Just because you have little knowledge, it is easy to find a lot of surprises: Day, so many inline functions have been defined in the header file. Sock_rfree () is mounted on skb-> destructor through static inline void skb_set_owner_r (struct sk_buff * skb, struct sock * sk) In snapgear/linux-2.6.x/include/net/sock. h. By looking for the destructor in the most clumsy way, we finally fixed _ kfree_skb () and stepped on the shortest FULCRUM kfree_skb (). facts have proved that, the consequences of being smart by stupid people are often miserable-the lovely kfree_skb () is everywhere. What should I do? I even regretted Diving too deeply. Calm down and find a new breakthrough.

Start with pcap_open_live () to see how the handle gets and how the socket is created. When I met socket (), I rushed into the kernel again, but I found a prototype without socket (). I am confused again-frankly, I did not know about the system call before. Look for the materials, and he is also the 9-jin. I really appreciate this Eldest Brother. I would like to recommend his Forum http://www.skynet.org.cn/here /. His "Linux kernel exploration" section describes socket. Snapgear/linux-2.6.x/net/socket. sys_socketcall () in c is the entrance to All socket-related system calls. This file defines many socket system calls. Here I also found sys_socket () and confirm that the socket created in LibPcap is implemented through this function. When I found _ sock_create (), I found that it was really sad. At half past one, I couldn't understand it. I turned my head.

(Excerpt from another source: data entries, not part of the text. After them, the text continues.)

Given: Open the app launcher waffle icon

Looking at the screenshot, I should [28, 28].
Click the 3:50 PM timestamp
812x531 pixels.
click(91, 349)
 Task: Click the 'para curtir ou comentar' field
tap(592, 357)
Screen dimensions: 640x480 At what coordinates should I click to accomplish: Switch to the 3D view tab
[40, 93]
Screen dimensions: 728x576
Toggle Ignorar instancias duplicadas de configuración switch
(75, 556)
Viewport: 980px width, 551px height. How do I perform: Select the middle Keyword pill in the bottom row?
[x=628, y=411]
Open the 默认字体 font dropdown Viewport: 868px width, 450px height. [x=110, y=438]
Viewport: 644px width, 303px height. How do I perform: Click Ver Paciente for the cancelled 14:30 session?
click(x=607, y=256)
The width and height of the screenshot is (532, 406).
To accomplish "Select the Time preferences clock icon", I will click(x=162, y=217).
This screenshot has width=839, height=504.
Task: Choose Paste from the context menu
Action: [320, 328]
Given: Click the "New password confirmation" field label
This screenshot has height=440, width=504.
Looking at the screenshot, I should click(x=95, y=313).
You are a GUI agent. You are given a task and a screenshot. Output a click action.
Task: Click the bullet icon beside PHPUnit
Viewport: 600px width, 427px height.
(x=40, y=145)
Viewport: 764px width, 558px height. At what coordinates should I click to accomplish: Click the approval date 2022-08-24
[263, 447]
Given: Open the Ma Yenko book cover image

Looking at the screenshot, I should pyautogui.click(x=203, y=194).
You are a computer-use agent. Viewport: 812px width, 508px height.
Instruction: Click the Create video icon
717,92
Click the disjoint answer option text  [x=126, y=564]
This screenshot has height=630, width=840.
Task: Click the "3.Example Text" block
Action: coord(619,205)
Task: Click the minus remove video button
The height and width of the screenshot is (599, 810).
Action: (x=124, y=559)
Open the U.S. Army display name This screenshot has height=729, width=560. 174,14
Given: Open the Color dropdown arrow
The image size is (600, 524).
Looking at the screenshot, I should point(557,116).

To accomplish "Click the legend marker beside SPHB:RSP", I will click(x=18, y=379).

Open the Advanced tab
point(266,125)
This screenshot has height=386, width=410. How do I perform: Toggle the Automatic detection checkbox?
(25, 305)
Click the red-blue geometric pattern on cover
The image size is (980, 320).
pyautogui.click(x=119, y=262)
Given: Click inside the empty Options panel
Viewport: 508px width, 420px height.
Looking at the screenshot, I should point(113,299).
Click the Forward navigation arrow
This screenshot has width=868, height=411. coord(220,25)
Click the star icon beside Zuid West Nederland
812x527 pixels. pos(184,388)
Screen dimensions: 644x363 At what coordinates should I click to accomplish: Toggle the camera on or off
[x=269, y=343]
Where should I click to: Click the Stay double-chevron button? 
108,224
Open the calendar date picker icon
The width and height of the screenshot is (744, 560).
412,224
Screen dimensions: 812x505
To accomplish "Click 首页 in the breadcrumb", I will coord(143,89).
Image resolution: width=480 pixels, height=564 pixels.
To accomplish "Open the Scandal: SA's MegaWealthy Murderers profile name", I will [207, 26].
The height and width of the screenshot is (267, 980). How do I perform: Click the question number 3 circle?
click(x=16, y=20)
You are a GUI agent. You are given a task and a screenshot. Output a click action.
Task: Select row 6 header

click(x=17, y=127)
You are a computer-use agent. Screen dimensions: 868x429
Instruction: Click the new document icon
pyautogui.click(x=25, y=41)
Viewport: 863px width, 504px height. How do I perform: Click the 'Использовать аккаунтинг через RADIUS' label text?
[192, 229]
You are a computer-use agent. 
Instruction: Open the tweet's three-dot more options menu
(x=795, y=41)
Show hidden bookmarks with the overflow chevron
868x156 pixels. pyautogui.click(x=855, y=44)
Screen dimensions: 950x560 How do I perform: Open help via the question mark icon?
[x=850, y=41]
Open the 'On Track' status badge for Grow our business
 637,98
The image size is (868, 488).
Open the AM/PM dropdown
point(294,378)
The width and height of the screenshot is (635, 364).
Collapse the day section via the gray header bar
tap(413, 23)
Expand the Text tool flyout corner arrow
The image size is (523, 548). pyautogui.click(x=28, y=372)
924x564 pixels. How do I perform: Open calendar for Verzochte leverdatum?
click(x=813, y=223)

Since pcap_open_live () is too deep, I will continue to break through pcap_dispatch. Tracing pcap_read_packet () in snapgear/lib/libpcap/pcap-linux.c found that the package was obtained through recvfrom () before callback () called the user program. Depressed, the prototype cannot be found, and the system call is performed. Thanks again to the author of "UDP Socket Creation" who read their article, sk-> sk_prot-> recvmsg is locked. Recvmsg is found everywhere, and then the type SOCK_RAW, snapgear/linux-2.6.x/net/ipv4/raw is selected when the Socket is created based on LibPcap. raw_recvmsg () in c is in phase because its hometown struct proto raw_prot [] is in static struct inet_protosw inetsw_array [] in the nest snapgear/linux-2.6.x/net/ipv4/af_inet.c. the inet_dgram_ops.recvmsg pointed by ops is exactly the same as sock_common_recvmsg. Cheers-happy too early, debugging confirmed season I'm disappointed, snapgear/linux-2.6.x/net/socket. when c sys_recvfrom () calls sock_recvmsg () to call _ sock_recvmsg (), sock-> ops-> recvmsg is not equal to sock_common_recvmsg in many cases, and a fog suddenly rises-day!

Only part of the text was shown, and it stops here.